DCP1A是参与mRNA去除和降解的主要成分。其靶基因PRKCD基因蛋白产物是蛋白激酶C家族的成员，该蛋白产物即是肿瘤抑制因子又是细胞周期进程的阳性调节剂。DCP1A及PRKCD的表达与多种肿瘤的发生、发展密切相关。DCP1A在黑色素瘤组织中表达均显著高于正常对照组，且DCP1A高表达组患者预后往往较差[18]。相比于正常组织，DCP1A在胃癌组织中表达也会显著上升[19]。DCP1A的高表达同样会促进了直肠癌的发生、侵袭及转移[20-21]。PRKCD在卵巢癌[22]、黑色素瘤[23]、子宫内膜癌[24]中都发现其表达显著上调，且PRKCD的高表达与卵巢癌的转移相关。PRKCD可以通过调控K-RAS基因来促进肿瘤生成进而促进子宫内膜癌的发生[24]。有研究[25]提出DCP1A可能与SMAD4蛋白进行结合形成复合物，在转化生长因子β的转化途径中起到激活作用，从而调节重要下游基因的表达，而转化生长因子β的激活同样可以促进细胞生长、分化、凋亡及恶性肿瘤的发生、发展。在本研究中DCP1A及PRKCD在HCC组织中表达明显高于正常肝组织；DCP1A及PRKCD的表达水平与TNM分期显著相关，TNM分期早期患者组织中DCP1A及PRKCD的表达较TNM分期晚期患者低，但在Ⅳ期患者组织中DCP1A及PRKCD的表达明显降低，这可能是由于Ⅳ期患者样本量过小或由于分期较高引发肿瘤组织内部机化等原因导致。生存分析显示，DCP1A及PRKCD的表达是HCC患者的独立预后因素，且DCP1A及PRKCD高表达组患者预后明显较差。为了进一步探索DCP1A及PRKCD在HCC患者中可能的作用机制，我们运用GO基因功能注释及KEGG富集分析综合效应评价发现：DCP1A的共表达基因显著富集在泛素介导的蛋白水解过程、内吞过程、Erbb信号转导、蛋白聚糖合成及核苷酸切除修复过程。有研究[26]通过实验证明异常的泛素介导蛋白水解过程会促进肿瘤的发生、发展。蛋白聚糖是一类特殊的糖蛋白，由一条或多条糖胺聚糖和一个核心蛋白共价链接而成，在肝脏内的聚集会改变肝脏的生理功能并且在肝癌发生、发展中起到重要作用[27]，以上研究都与本研究结果相一致，进一步证明了结果的可靠性。
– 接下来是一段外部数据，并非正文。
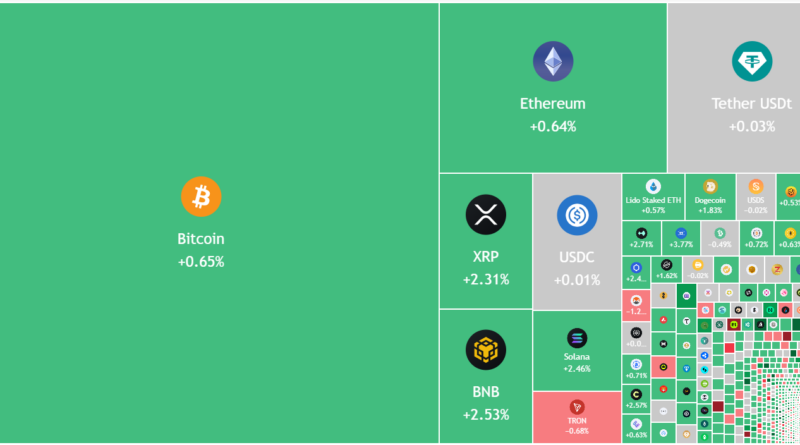Click the Tether USDt logo icon

tap(751, 61)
基于此，我们猜测DCP1A可能通过行使eRNAs功能促进其下游基因PRKCD表达，导致异常的泛素介导蛋白水解过程、蛋白聚糖合成等多种途径，从而促进HCC的发生、发展，同时eRNA DCP1A表达在肾透明细胞癌、直肠腺癌及胸腺瘤中同样与患者预后有显著相关，这进一步提示了eRNA DCP1A可以作为新的肿瘤治疗靶点，也为恶性肿瘤患者的治疗提供了新思路。